The term is generally presented as an AI-mediated variant of catfishing: while catfishing is commonly associated with false identities and fabricated personal details, chatfishing emphasizes deception through AI-generated messages.

==Terminology and usage==
Media coverage has used chatfishing to describe several related practices, ranging from occasional AI assistance in composing messages to handing over entire conversations to an AI system. Some accounts distinguish between AI use intended as "enhancement" (e.g., rewriting a draft to sound clearer or more empathetic) and AI use that materially misrepresents the sender (e.g., letting the AI conduct the relationship-defining emotional labor without disclosure).

Coverage of chatfishing typically describes multiple forms, including:

- AI-assisted messaging: a user drafts messages, then uses an AI tool to rewrite, translate, or generate suggestions, while still selecting and sending the final content.
- AI "proxy" conversations: a user supplies context (such as screenshots of chats) and allows an AI tool to produce most replies, sometimes at conversational scale and over long periods.
- Fully automated profiles and bots: an AI system conducts conversations that present as human, including in fraudulent or manipulative contexts.

In reporting, motivations attributed to chatfishing include dating fatigue, time constraints, anxiety about messaging norms, accessibility needs, and attempts to make the dating process efficient on competitive platforms.

==Prevalence==
The exact prevalance of chatfishing is unknown. However, surveys suggest growing use of AI tools in dating contexts. In 2025, Match Group and researchers affiliated with the Kinsey Institute reported that 26% of surveyed U.S. singles used AI to enhance their dating lives.

==Detection and mitigation==
A recurring theme in media accounts is that AI-generated text can be difficult for readers to reliably distinguish from human-authored writing, particularly when the model is prompted using personal details or prior messages from the target conversation.

Empirical research outside dating contexts has reported near-chance performance on tasks requiring humans to distinguish AI-generated text from human-written text. In a 2024 study published in Scientific Reports, participants were, on average, 57% accurate at identifying whether a text was human- or AI-authored and 78% accurate in identifying the human social media comment with substantial variation across individuals. In a 2026 study published in Telematics and Informatics coined the term "Cyrano effect" for AI-mediated dating messages, where the real author is hidden behind the person sending them, found that users saw AI as a way to express their "true" self, while recipients who discovered it felt deceived.
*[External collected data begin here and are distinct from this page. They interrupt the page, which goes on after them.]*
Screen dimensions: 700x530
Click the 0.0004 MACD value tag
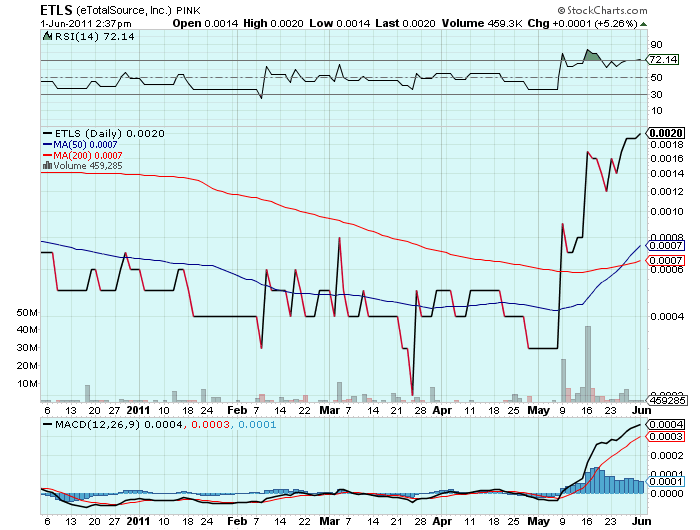[665, 424]
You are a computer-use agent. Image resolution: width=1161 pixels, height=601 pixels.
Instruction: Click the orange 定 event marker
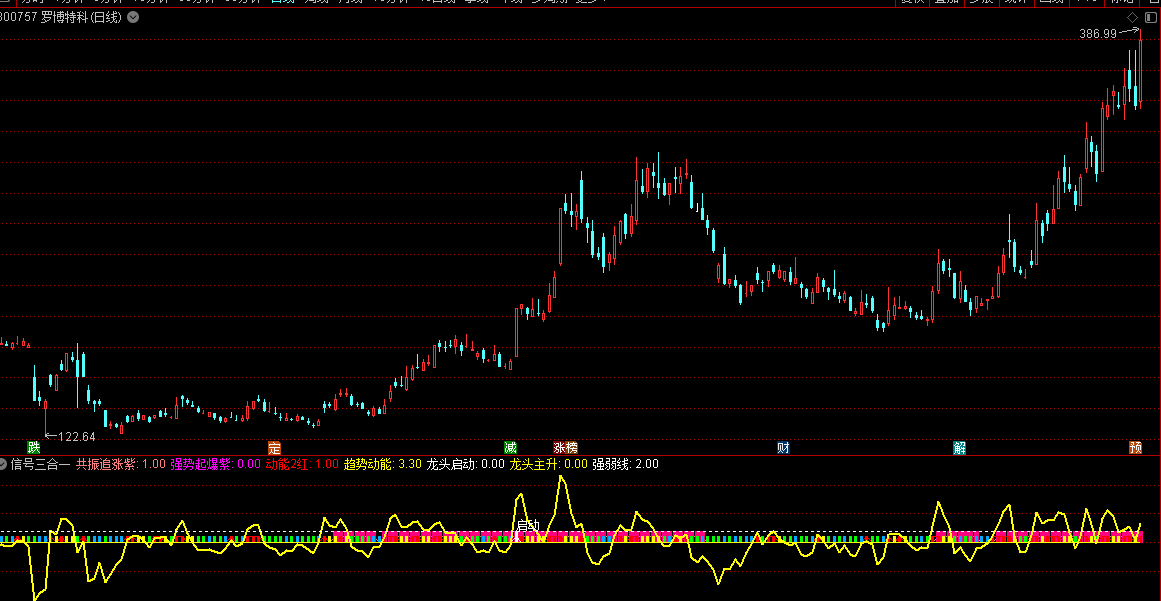point(275,447)
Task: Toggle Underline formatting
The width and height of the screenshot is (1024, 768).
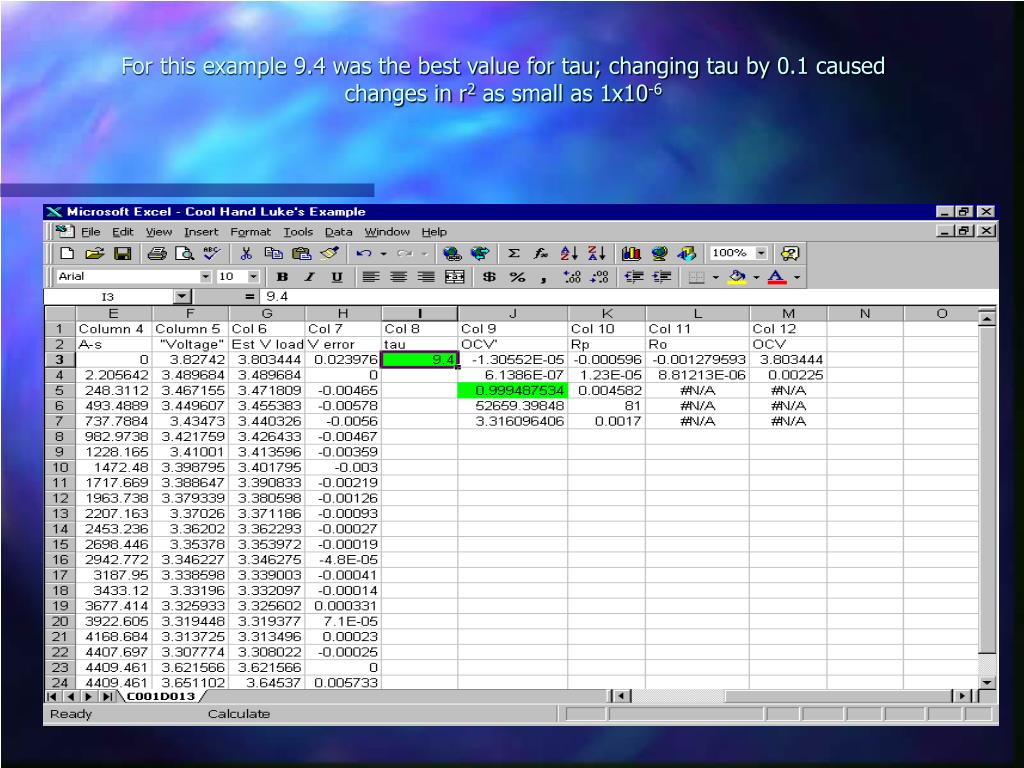Action: pos(337,277)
Cybersecurity guidance aimed at online dating commonly recommends identity verification steps such as moving from text to real-time channels (phone or video) and checking profile consistency especially when there are signs of scripted or evasive behavior.

== Ethical concerns ==
Critics have described undisclosed AI-mediated courtship as a form of false advertising that can distort expectations and undermine trust when people meet offline. Other accounts emphasize that some users treat AI tools as writing assistance, arguing that the ethical boundary depends on the degree of outsourcing and whether the AI materially changes the persona presented to others.